> **Your objective**:
Repeat exactly, and only, the lines of the entries below from the one with "Viewport: 1400px width, 663px" through the one with "Given: Open thumbnail with 12:44 duration", both ends included.

> **Data under study**:
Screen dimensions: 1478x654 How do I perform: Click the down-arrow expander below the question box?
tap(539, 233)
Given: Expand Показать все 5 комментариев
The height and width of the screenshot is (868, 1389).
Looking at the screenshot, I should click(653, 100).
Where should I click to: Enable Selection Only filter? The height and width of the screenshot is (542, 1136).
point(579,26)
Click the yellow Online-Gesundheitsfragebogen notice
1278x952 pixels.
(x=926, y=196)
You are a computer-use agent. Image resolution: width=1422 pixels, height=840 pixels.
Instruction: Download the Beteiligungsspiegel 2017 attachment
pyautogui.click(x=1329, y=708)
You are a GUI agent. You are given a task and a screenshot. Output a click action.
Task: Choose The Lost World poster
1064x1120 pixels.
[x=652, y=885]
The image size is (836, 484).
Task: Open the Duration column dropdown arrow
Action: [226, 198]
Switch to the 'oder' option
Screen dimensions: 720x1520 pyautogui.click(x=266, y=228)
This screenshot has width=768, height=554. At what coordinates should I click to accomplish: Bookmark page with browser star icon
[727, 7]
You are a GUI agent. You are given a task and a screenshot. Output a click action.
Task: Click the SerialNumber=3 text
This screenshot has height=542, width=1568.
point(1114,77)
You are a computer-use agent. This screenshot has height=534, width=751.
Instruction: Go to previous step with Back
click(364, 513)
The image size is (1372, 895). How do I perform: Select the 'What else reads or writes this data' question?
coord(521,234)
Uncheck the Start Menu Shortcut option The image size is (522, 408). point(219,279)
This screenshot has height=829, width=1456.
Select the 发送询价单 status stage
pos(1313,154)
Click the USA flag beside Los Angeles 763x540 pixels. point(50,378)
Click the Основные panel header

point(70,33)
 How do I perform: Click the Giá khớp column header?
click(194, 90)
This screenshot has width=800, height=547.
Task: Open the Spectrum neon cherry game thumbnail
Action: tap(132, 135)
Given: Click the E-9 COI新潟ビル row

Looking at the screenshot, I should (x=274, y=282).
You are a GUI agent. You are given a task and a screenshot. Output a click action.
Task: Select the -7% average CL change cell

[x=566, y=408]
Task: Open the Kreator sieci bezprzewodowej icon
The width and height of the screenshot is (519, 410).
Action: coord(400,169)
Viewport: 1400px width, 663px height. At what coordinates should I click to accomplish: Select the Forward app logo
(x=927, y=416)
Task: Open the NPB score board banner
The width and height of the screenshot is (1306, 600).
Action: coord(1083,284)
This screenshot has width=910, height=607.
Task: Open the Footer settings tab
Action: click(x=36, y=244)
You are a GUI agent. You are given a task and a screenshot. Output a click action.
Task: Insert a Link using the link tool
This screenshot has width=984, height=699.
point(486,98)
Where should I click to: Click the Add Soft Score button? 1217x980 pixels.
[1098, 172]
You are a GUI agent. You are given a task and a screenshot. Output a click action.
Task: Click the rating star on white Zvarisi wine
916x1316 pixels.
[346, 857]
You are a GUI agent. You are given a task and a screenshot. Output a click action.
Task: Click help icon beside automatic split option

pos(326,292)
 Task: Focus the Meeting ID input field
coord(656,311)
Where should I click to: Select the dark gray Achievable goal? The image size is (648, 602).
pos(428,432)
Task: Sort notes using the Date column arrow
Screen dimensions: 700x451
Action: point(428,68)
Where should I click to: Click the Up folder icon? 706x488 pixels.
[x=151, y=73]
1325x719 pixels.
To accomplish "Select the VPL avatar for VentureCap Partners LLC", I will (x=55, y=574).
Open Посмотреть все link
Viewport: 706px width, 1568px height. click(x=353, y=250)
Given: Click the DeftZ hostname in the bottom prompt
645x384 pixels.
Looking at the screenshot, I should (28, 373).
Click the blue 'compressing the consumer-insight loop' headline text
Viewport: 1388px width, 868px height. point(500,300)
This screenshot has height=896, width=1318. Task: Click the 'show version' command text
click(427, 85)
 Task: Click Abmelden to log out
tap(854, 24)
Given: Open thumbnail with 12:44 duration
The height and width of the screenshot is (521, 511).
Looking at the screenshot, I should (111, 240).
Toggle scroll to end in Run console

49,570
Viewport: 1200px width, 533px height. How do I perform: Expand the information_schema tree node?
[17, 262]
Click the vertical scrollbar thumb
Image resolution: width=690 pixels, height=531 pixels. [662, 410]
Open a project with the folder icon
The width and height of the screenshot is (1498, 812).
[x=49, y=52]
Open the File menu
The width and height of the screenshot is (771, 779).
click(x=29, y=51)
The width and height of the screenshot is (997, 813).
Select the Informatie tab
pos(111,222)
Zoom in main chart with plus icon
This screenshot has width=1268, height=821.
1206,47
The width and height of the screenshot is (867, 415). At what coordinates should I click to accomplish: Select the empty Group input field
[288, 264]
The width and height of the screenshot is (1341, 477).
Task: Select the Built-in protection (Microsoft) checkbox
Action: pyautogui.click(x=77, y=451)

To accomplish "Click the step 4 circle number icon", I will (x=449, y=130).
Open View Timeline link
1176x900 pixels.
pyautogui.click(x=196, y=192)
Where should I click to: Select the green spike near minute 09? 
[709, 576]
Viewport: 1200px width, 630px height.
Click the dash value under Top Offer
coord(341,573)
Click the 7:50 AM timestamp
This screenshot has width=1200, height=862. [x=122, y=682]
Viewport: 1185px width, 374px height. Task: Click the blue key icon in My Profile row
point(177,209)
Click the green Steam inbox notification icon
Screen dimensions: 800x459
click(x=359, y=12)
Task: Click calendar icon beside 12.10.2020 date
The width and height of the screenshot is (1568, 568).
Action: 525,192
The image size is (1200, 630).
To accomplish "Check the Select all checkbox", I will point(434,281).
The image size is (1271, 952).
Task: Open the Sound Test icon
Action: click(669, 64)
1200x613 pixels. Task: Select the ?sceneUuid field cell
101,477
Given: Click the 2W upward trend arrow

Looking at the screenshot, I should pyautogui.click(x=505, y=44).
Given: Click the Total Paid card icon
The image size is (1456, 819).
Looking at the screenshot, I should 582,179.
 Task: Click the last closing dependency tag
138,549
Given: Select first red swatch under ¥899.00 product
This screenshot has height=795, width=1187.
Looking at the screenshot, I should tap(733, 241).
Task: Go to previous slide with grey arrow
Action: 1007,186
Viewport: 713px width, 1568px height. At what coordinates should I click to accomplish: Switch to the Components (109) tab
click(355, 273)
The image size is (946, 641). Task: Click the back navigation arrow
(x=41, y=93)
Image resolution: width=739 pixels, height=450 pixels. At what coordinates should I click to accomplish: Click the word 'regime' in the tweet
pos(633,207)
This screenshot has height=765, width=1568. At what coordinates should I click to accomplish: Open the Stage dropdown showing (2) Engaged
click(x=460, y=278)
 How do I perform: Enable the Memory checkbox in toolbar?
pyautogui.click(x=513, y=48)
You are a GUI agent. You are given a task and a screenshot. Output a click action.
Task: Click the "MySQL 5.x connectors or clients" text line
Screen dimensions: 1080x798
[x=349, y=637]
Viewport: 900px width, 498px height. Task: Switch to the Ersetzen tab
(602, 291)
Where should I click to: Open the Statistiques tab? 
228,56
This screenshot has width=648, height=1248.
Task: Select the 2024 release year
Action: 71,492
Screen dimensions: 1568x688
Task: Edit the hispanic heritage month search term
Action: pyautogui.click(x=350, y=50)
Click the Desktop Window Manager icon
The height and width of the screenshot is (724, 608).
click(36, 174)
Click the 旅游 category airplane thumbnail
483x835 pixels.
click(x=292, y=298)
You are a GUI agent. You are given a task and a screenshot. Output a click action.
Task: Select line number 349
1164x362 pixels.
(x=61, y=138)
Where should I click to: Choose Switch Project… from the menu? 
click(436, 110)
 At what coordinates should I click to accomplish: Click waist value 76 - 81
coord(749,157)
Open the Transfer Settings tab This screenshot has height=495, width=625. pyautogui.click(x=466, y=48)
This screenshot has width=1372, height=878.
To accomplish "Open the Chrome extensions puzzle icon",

> **Reply to the exercise**:
Viewport: 1400px width, 663px height. At what coordinates should I click to accomplish: Select the Forward app logo
(x=927, y=416)
Task: Open the NPB score board banner
The width and height of the screenshot is (1306, 600).
Action: coord(1083,284)
This screenshot has width=910, height=607.
Task: Open the Footer settings tab
Action: click(x=36, y=244)
You are a GUI agent. You are given a task and a screenshot. Output a click action.
Task: Insert a Link using the link tool
This screenshot has width=984, height=699.
point(486,98)
Where should I click to: Click the Add Soft Score button? 1217x980 pixels.
[1098, 172]
You are a GUI agent. You are given a task and a screenshot. Output a click action.
Task: Click the rating star on white Zvarisi wine
916x1316 pixels.
[346, 857]
You are a GUI agent. You are given a task and a screenshot. Output a click action.
Task: Click help icon beside automatic split option

pos(326,292)
 Task: Focus the Meeting ID input field
coord(656,311)
Where should I click to: Select the dark gray Achievable goal? The image size is (648, 602).
pos(428,432)
Task: Sort notes using the Date column arrow
Screen dimensions: 700x451
Action: point(428,68)
Where should I click to: Click the Up folder icon? 706x488 pixels.
[x=151, y=73]
1325x719 pixels.
To accomplish "Select the VPL avatar for VentureCap Partners LLC", I will (x=55, y=574).
Open Посмотреть все link
Viewport: 706px width, 1568px height. click(x=353, y=250)
Given: Click the DeftZ hostname in the bottom prompt
645x384 pixels.
Looking at the screenshot, I should (28, 373).
Click the blue 'compressing the consumer-insight loop' headline text
Viewport: 1388px width, 868px height. point(500,300)
This screenshot has height=896, width=1318. Task: Click the 'show version' command text
click(427, 85)
 Task: Click Abmelden to log out
tap(854, 24)
Given: Open thumbnail with 12:44 duration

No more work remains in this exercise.